Metadata-Version: 2.4
Name: kondo-gate
Version: 0.1.0
Summary: Kondo Gate: Selective backward-pass gating for policy gradient training
Author: Shaw Walters
License-Expression: MIT
Project-URL: Repository, https://github.com/lalalune/kondo-gate
Keywords: reinforcement-learning,policy-gradient,gating,pytorch,transformers
Classifier: Development Status :: 3 - Alpha
Classifier: Intended Audience :: Science/Research
Classifier: Programming Language :: Python :: 3
Classifier: Programming Language :: Python :: 3.9
Classifier: Programming Language :: Python :: 3.10
Classifier: Programming Language :: Python :: 3.11
Classifier: Programming Language :: Python :: 3.12
Classifier: Programming Language :: Python :: 3.13
Classifier: Topic :: Scientific/Engineering :: Artificial Intelligence
Requires-Python: >=3.9
Description-Content-Type: text/markdown
License-File: LICENSE
Requires-Dist: torch>=2.0
Provides-Extra: transformers
Requires-Dist: transformers>=4.30; extra == "transformers"
Provides-Extra: dev
Requires-Dist: pytest>=7.0; extra == "dev"
Requires-Dist: transformers>=4.30; extra == "dev"
Dynamic: license-file

# Kondo Gate

Selective backward-pass gating for policy gradient training. A standalone PyTorch implementation compatible with HuggingFace Transformers.

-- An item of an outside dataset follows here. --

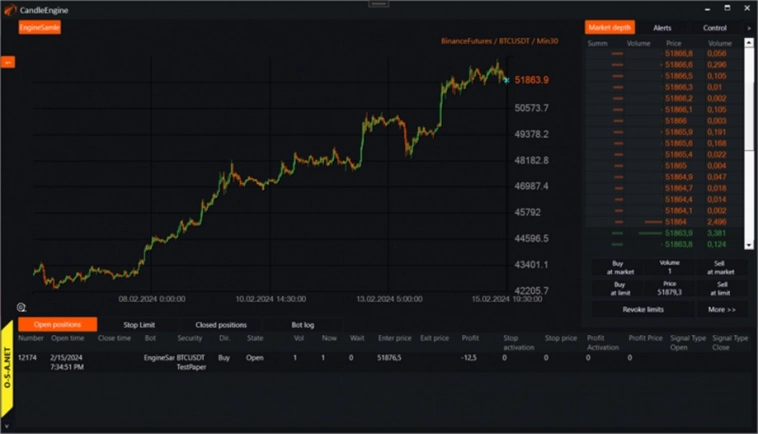Click the Revoke limits button

(643, 310)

Based on [arXiv:2603.20526](https://arxiv.org/abs/2603.20526) — *Delightful Policy Gradients with Kondo Gating*.

## What it does

The Kondo gate computes **delight** for each training sample — the product of advantage and surprisal — then skips backward passes for low-value samples. This preserves learning quality while dramatically reducing compute.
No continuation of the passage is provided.